→ ACTIVITY
Please copy out all the data. Every detail stays the same.

(RECORDS FOR THIS EXERCISE begins)

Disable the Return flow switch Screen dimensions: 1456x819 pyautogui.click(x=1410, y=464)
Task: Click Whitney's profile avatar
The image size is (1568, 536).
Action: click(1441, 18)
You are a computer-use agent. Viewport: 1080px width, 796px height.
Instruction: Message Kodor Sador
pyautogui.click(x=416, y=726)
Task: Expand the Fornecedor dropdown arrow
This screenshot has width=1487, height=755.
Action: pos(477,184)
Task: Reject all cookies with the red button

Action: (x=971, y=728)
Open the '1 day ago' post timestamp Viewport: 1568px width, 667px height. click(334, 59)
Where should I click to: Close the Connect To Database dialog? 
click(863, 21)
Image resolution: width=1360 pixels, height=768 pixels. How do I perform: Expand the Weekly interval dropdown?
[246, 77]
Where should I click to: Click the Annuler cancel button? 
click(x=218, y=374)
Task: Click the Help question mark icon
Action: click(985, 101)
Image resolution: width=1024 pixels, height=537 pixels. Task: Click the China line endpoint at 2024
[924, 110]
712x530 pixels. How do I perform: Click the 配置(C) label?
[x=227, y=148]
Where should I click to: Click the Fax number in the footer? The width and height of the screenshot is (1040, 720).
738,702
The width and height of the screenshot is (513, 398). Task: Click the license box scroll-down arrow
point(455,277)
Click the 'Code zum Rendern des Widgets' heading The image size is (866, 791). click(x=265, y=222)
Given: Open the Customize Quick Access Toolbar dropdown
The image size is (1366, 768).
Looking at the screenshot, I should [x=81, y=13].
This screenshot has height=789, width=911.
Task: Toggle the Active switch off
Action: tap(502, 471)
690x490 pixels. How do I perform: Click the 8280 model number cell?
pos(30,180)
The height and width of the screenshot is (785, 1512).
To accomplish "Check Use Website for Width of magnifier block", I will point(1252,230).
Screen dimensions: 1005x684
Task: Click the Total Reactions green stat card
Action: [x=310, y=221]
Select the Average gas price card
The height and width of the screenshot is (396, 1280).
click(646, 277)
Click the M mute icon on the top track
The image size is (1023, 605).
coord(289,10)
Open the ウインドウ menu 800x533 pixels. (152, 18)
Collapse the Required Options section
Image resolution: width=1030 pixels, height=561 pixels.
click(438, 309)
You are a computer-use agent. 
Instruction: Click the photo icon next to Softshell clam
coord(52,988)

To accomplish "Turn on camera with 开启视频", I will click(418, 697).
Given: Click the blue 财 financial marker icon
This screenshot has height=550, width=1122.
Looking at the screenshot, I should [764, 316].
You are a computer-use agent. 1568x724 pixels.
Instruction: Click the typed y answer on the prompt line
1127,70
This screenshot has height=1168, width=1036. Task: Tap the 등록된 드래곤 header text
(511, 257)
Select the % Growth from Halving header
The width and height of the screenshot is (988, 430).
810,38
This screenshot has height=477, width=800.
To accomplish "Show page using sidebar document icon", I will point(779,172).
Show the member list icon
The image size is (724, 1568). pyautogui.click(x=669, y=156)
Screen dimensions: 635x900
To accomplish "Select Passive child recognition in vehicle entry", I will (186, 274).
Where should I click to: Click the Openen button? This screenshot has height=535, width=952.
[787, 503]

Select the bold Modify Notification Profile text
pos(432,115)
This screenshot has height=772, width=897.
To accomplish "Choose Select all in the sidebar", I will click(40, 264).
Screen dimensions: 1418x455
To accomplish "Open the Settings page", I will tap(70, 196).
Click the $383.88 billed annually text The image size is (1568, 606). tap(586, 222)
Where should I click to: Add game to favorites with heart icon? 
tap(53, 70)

(RECORDS FOR THIS EXERCISE ends)

→ FINISHED TASK
Disable the Return flow switch Screen dimensions: 1456x819 pyautogui.click(x=1410, y=464)
Task: Click Whitney's profile avatar
The image size is (1568, 536).
Action: click(1441, 18)
You are a computer-use agent. Viewport: 1080px width, 796px height.
Instruction: Message Kodor Sador
pyautogui.click(x=416, y=726)
Task: Expand the Fornecedor dropdown arrow
This screenshot has width=1487, height=755.
Action: pos(477,184)
Task: Reject all cookies with the red button

Action: (x=971, y=728)
Open the '1 day ago' post timestamp Viewport: 1568px width, 667px height. click(334, 59)
Where should I click to: Close the Connect To Database dialog? 
click(863, 21)
Image resolution: width=1360 pixels, height=768 pixels. How do I perform: Expand the Weekly interval dropdown?
[246, 77]
Where should I click to: Click the Annuler cancel button? 
click(x=218, y=374)
Task: Click the Help question mark icon
Action: click(985, 101)
Image resolution: width=1024 pixels, height=537 pixels. Task: Click the China line endpoint at 2024
[924, 110]
712x530 pixels. How do I perform: Click the 配置(C) label?
[x=227, y=148]
Where should I click to: Click the Fax number in the footer? The width and height of the screenshot is (1040, 720).
738,702
The width and height of the screenshot is (513, 398). Task: Click the license box scroll-down arrow
point(455,277)
Click the 'Code zum Rendern des Widgets' heading The image size is (866, 791). click(x=265, y=222)
Given: Open the Customize Quick Access Toolbar dropdown
The image size is (1366, 768).
Looking at the screenshot, I should [x=81, y=13].
This screenshot has height=789, width=911.
Task: Toggle the Active switch off
Action: tap(502, 471)
690x490 pixels. How do I perform: Click the 8280 model number cell?
pos(30,180)
The height and width of the screenshot is (785, 1512).
To accomplish "Check Use Website for Width of magnifier block", I will point(1252,230).
Screen dimensions: 1005x684
Task: Click the Total Reactions green stat card
Action: [x=310, y=221]
Select the Average gas price card
The height and width of the screenshot is (396, 1280).
click(646, 277)
Click the M mute icon on the top track
The image size is (1023, 605).
coord(289,10)
Open the ウインドウ menu 800x533 pixels. (152, 18)
Collapse the Required Options section
Image resolution: width=1030 pixels, height=561 pixels.
click(438, 309)
You are a computer-use agent. 
Instruction: Click the photo icon next to Softshell clam
coord(52,988)

To accomplish "Turn on camera with 开启视频", I will click(418, 697).
Given: Click the blue 财 financial marker icon
This screenshot has height=550, width=1122.
Looking at the screenshot, I should [764, 316].
You are a computer-use agent. 1568x724 pixels.
Instruction: Click the typed y answer on the prompt line
1127,70
This screenshot has height=1168, width=1036. Task: Tap the 등록된 드래곤 header text
(511, 257)
Select the % Growth from Halving header
The width and height of the screenshot is (988, 430).
810,38
This screenshot has height=477, width=800.
To accomplish "Show page using sidebar document icon", I will point(779,172).
Show the member list icon
The image size is (724, 1568). pyautogui.click(x=669, y=156)
Screen dimensions: 635x900
To accomplish "Select Passive child recognition in vehicle entry", I will (186, 274).
Where should I click to: Click the Openen button? This screenshot has height=535, width=952.
[787, 503]

Select the bold Modify Notification Profile text
pos(432,115)
This screenshot has height=772, width=897.
To accomplish "Choose Select all in the sidebar", I will click(40, 264).
Screen dimensions: 1418x455
To accomplish "Open the Settings page", I will tap(70, 196).
Click the $383.88 billed annually text The image size is (1568, 606). tap(586, 222)
Where should I click to: Add game to favorites with heart icon? 
tap(53, 70)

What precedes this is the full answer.